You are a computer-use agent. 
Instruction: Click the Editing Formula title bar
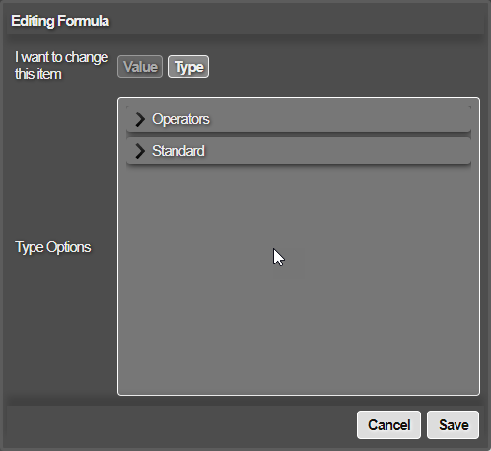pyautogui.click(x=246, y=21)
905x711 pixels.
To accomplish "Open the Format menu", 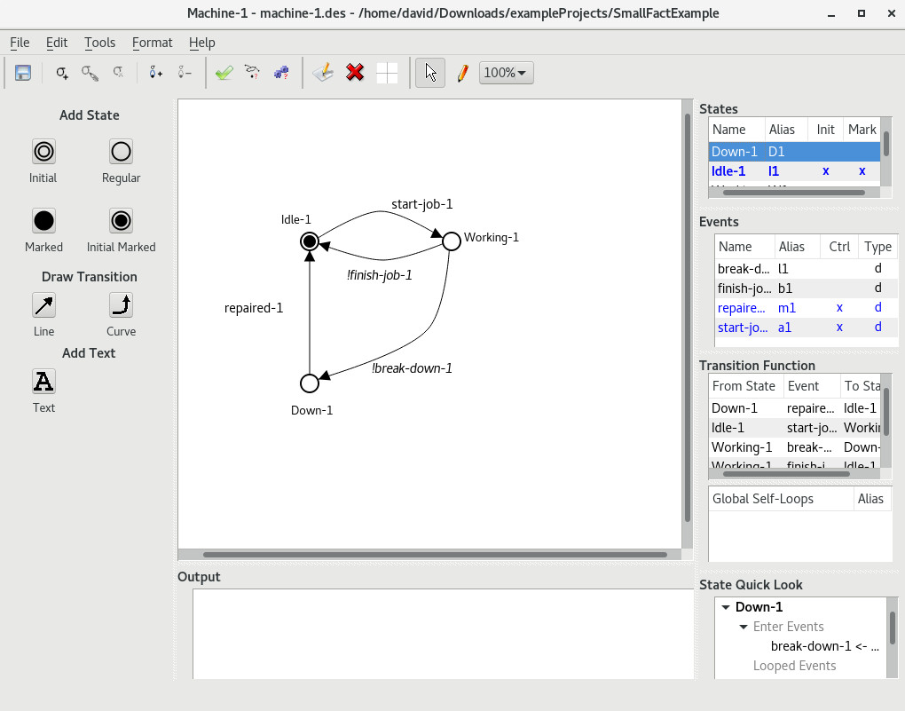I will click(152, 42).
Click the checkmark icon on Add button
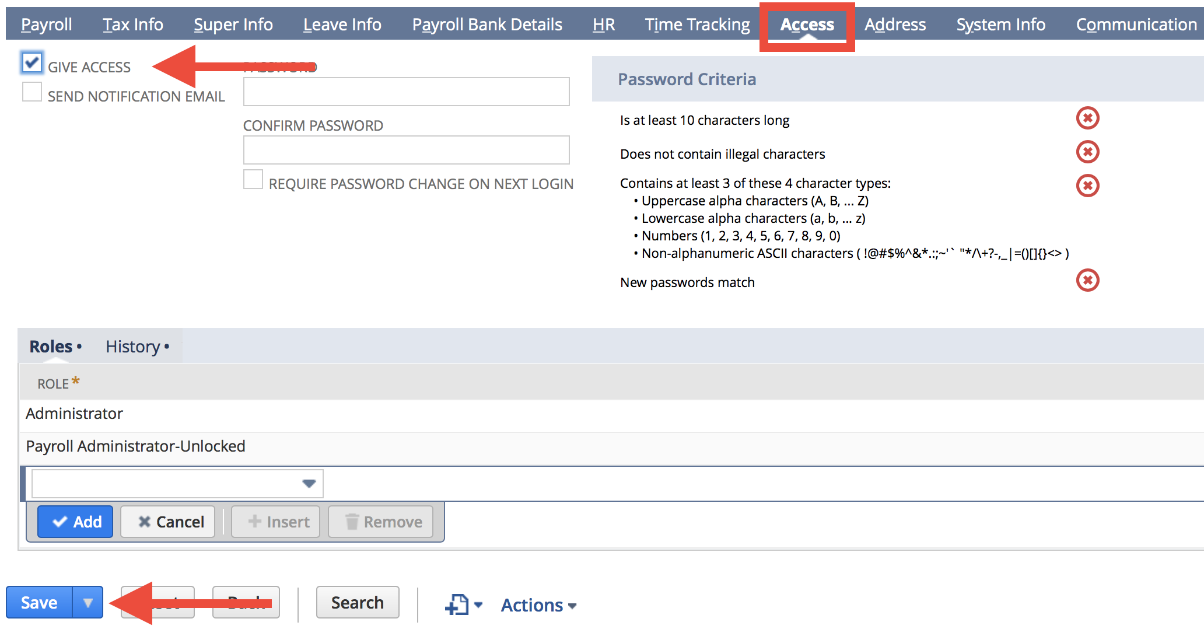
--
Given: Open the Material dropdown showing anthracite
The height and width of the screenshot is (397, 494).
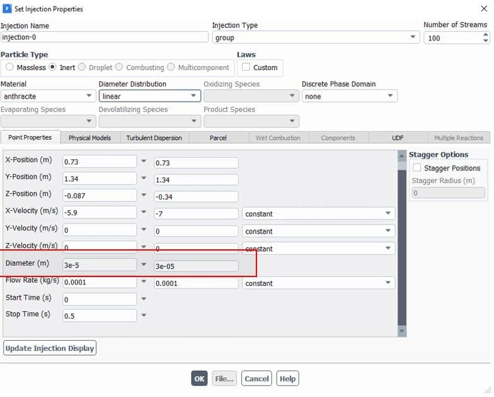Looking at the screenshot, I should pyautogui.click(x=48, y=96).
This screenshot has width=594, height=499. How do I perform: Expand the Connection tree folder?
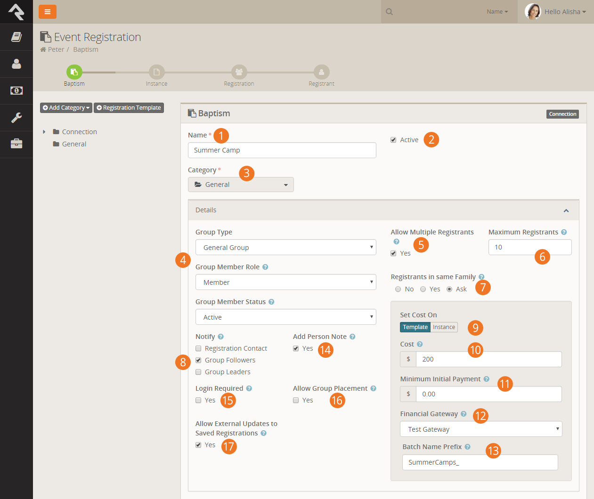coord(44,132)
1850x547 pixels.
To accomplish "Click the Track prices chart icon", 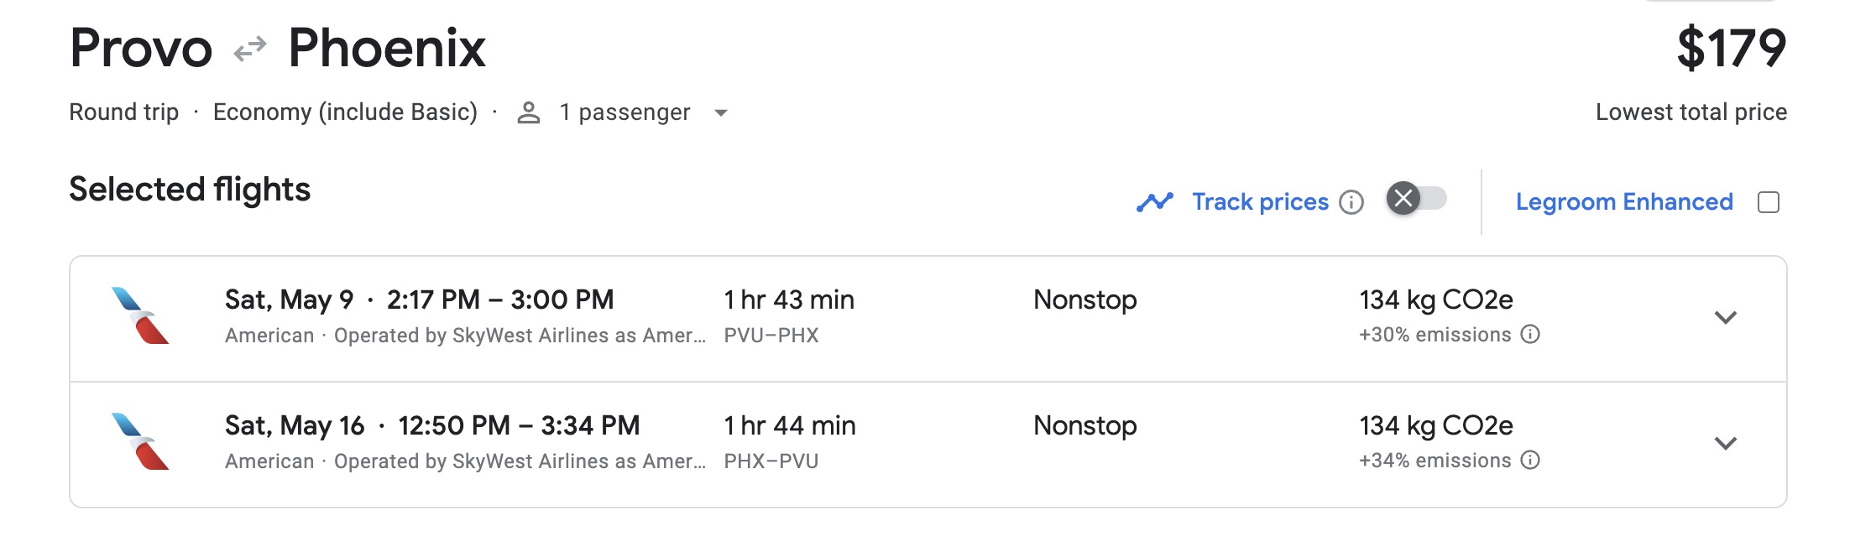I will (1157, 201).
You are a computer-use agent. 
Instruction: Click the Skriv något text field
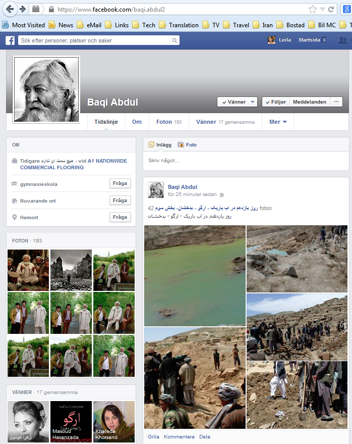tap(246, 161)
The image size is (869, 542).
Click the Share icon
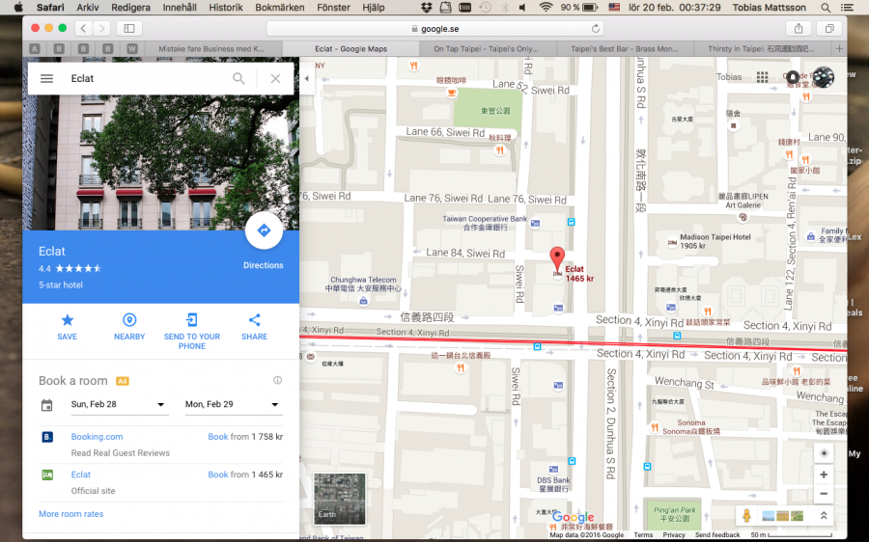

▶ [WRITTEN EXERCISE]
Report how many lines of the data above contain the string "width", with case counting, and give only the number.

▶ [SOLUTION]
2